WHAT IS REQUIRED: Retype exactly the lines of the listing below from the one with "Click the Past Flights section header" through the last, both included, and leave every picture out.

SOURCE MATERIAL:
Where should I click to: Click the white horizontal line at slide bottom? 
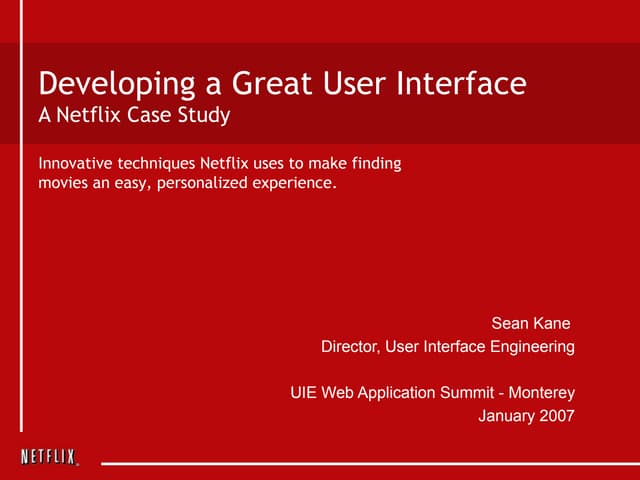[370, 464]
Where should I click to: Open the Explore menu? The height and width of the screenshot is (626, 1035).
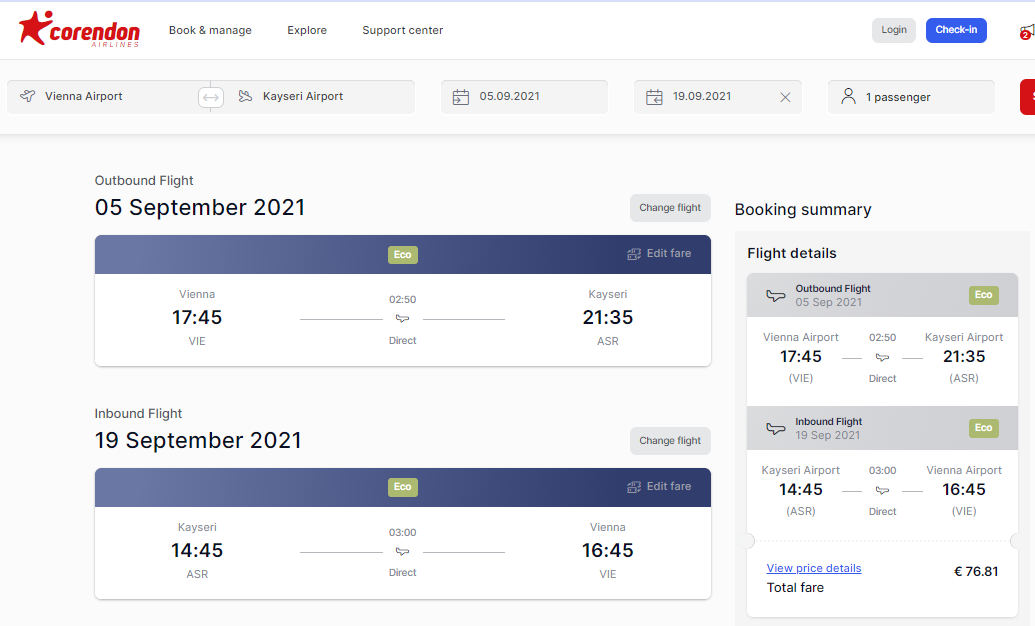click(x=307, y=30)
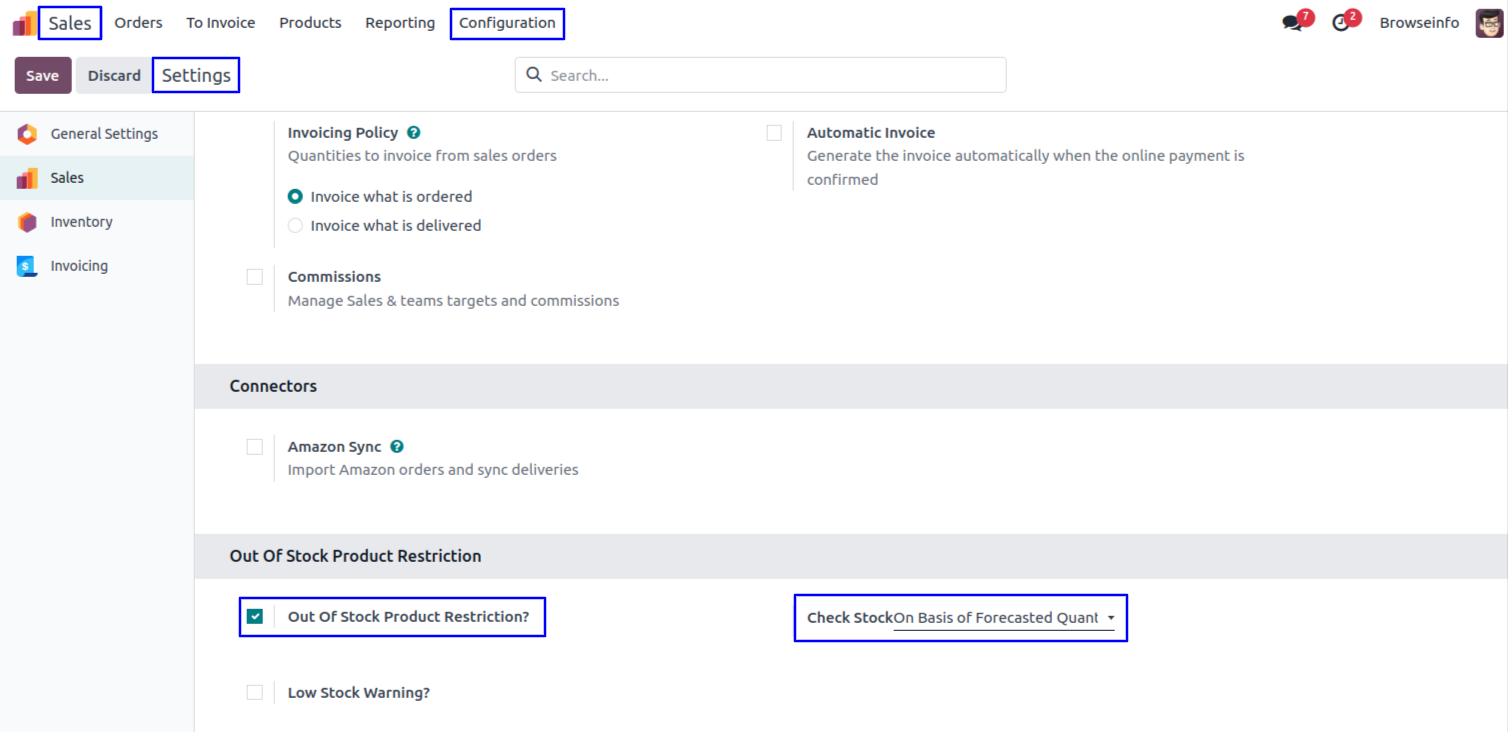This screenshot has height=732, width=1508.
Task: Open the activities clock icon
Action: 1341,23
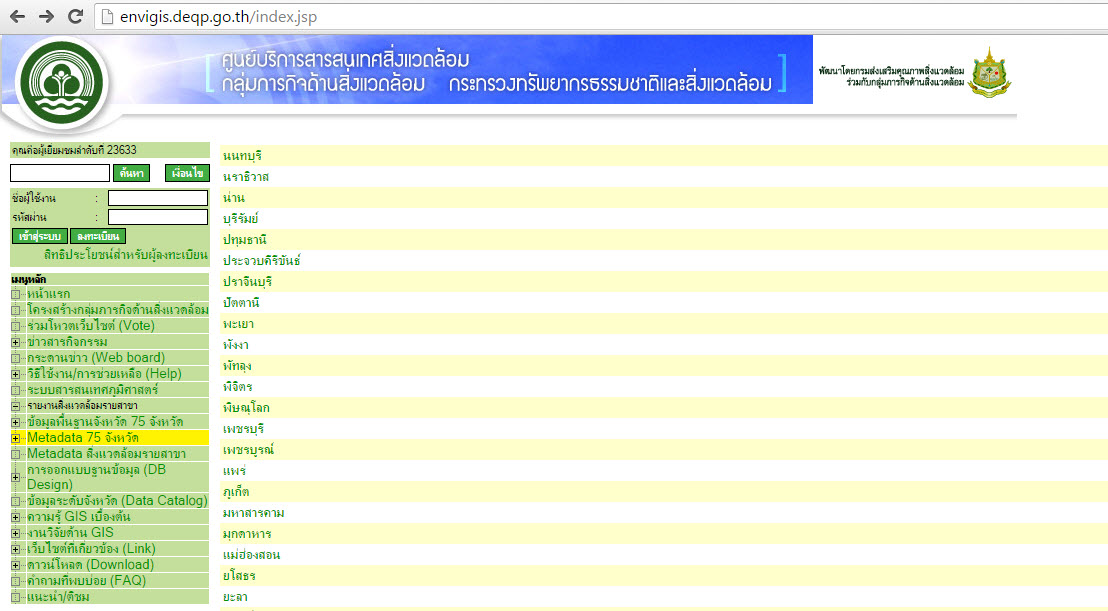Reload the page with the refresh icon
Viewport: 1108px width, 611px height.
click(75, 17)
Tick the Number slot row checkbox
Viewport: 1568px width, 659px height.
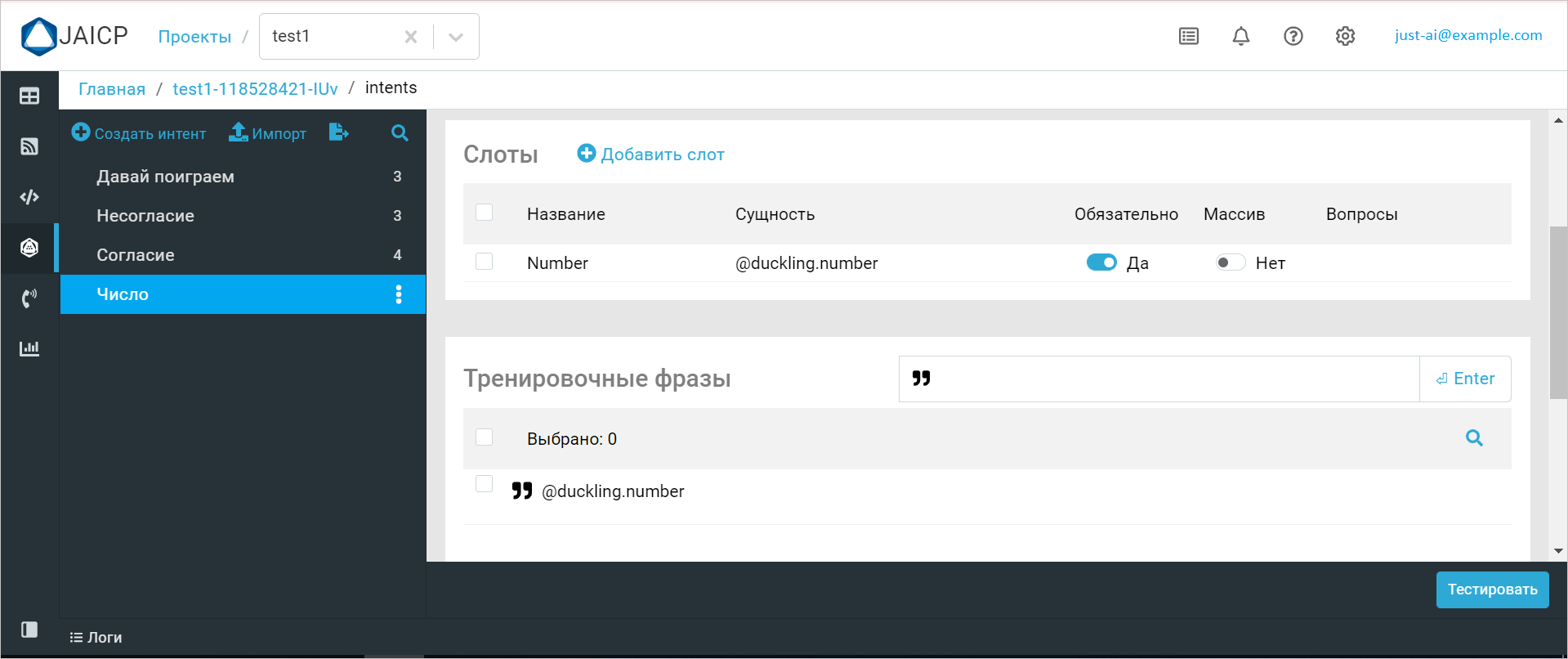pos(485,261)
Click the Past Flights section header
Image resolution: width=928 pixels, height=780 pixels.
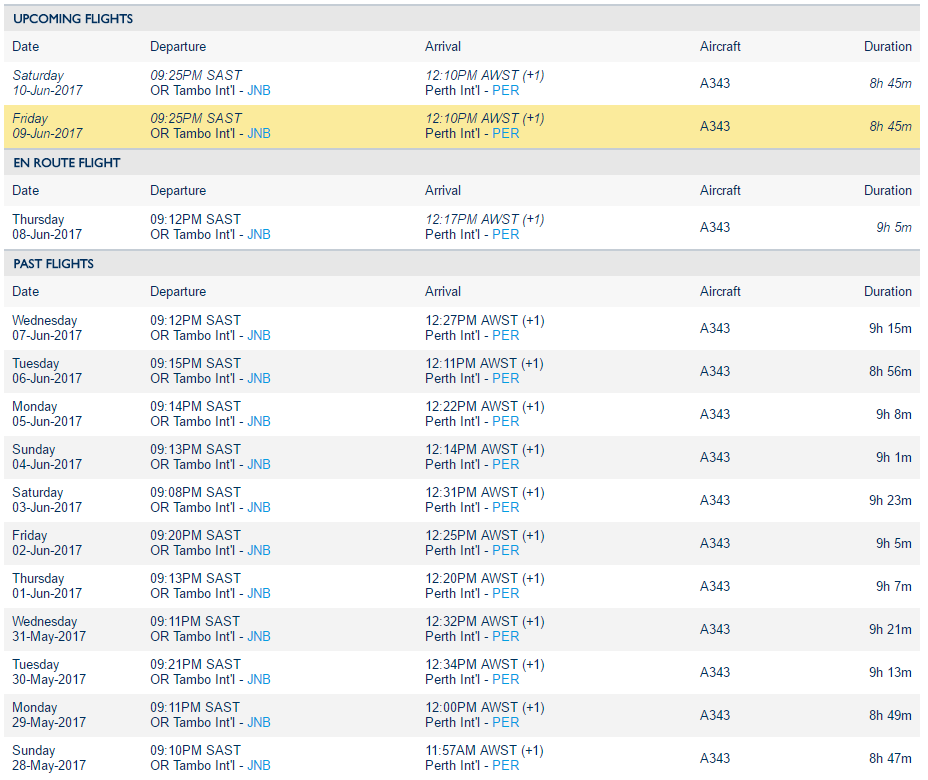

WORKED SOLUTION:
Click the Past Flights section header
Image resolution: width=928 pixels, height=780 pixels.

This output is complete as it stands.